▶ The problem: From the first line of the listing to the last, set down everything exactly, but skip the images.

____ Task material

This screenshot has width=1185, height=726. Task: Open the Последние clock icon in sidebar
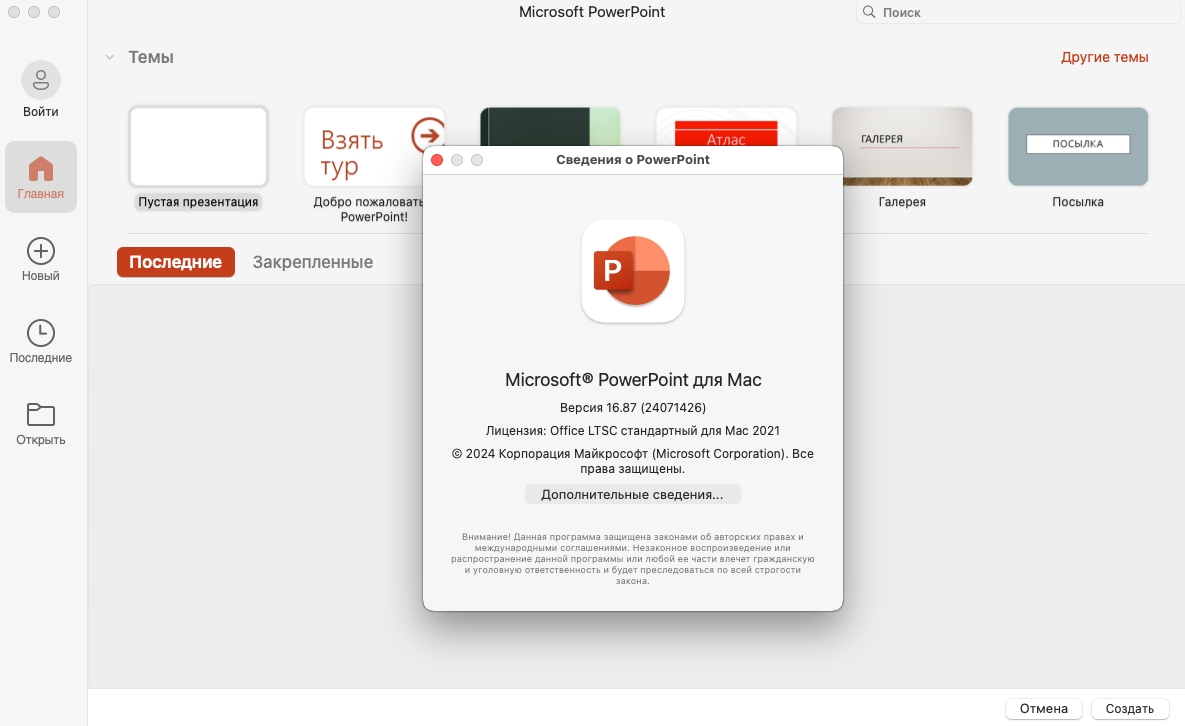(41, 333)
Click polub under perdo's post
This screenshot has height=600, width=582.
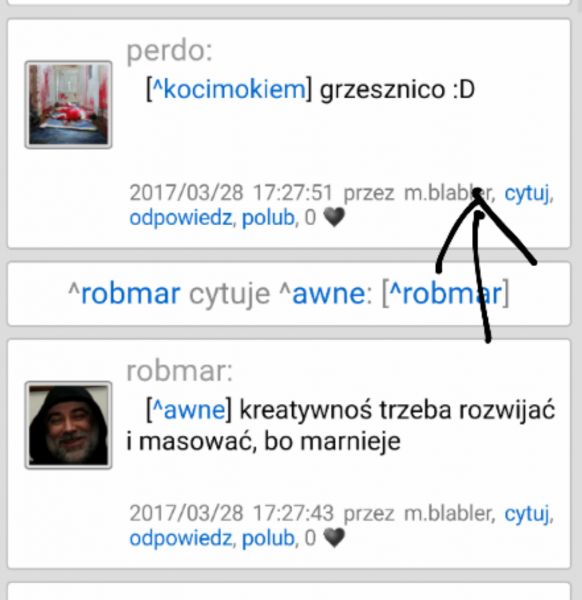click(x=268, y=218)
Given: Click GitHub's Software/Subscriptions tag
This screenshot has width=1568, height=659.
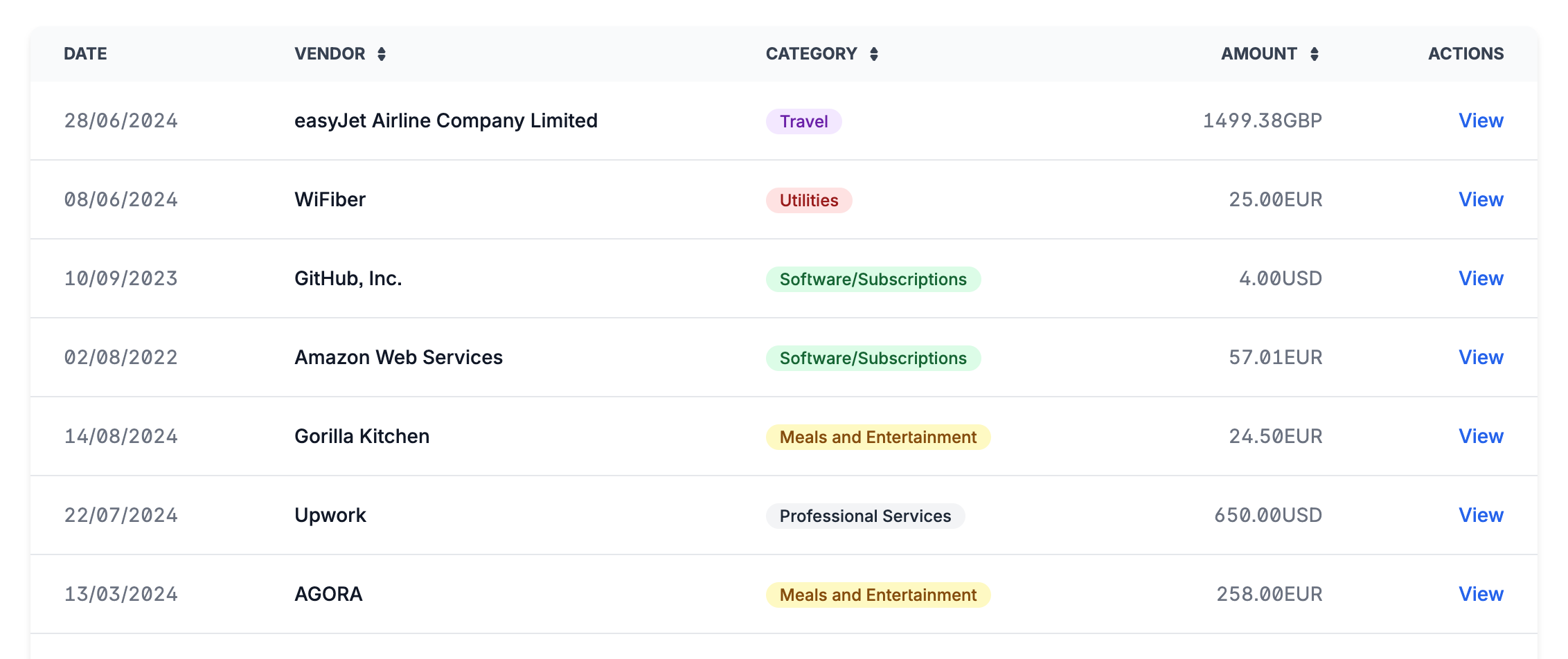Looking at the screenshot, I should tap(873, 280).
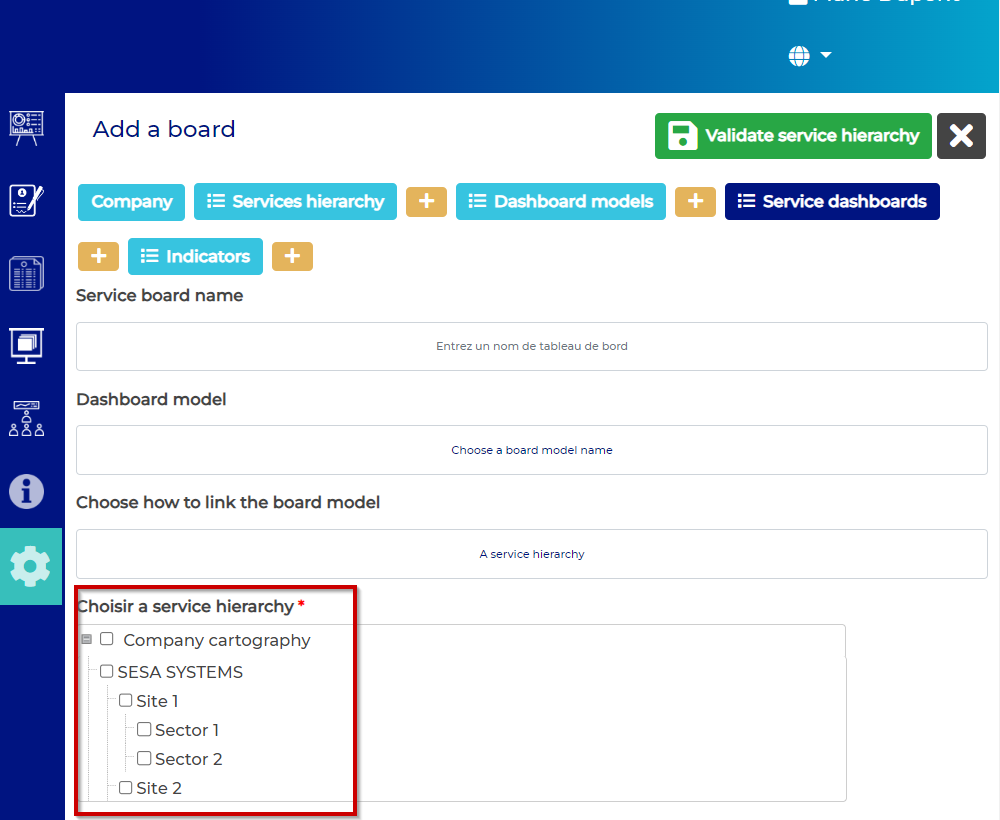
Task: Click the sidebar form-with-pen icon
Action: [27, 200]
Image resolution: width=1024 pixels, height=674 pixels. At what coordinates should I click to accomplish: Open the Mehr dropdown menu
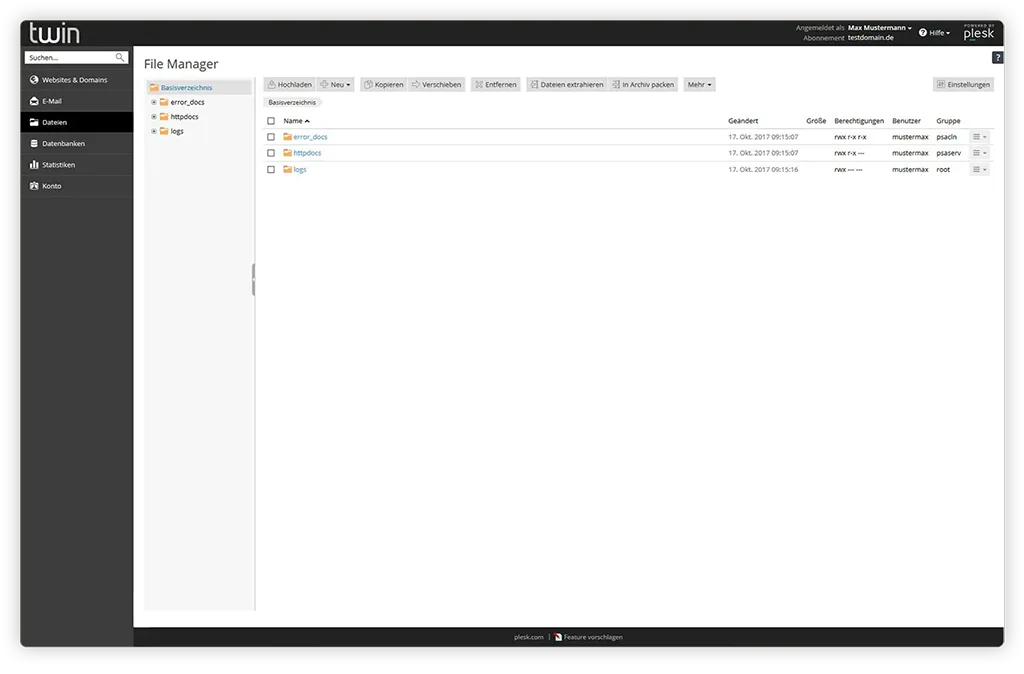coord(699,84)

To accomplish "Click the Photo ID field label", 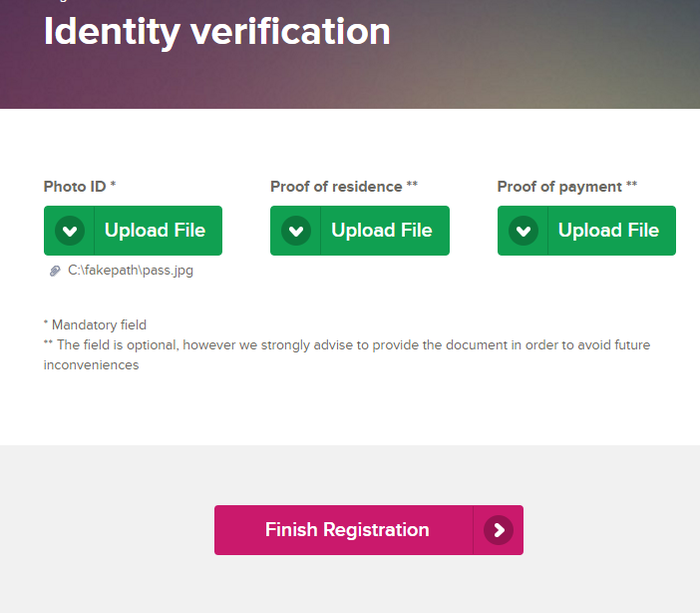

________

▶ Response to this task:
This screenshot has width=1185, height=726. Task: Open the Последние clock icon in sidebar
(41, 333)
Click polub under perdo's post
This screenshot has height=600, width=582.
click(x=268, y=218)
Given: Click GitHub's Software/Subscriptions tag
This screenshot has width=1568, height=659.
Looking at the screenshot, I should tap(873, 280).
Task: Click the sidebar form-with-pen icon
Action: [27, 200]
Image resolution: width=1024 pixels, height=674 pixels. At what coordinates should I click to accomplish: Open the Mehr dropdown menu
coord(699,84)

To accomplish "Click the Photo ID field label", 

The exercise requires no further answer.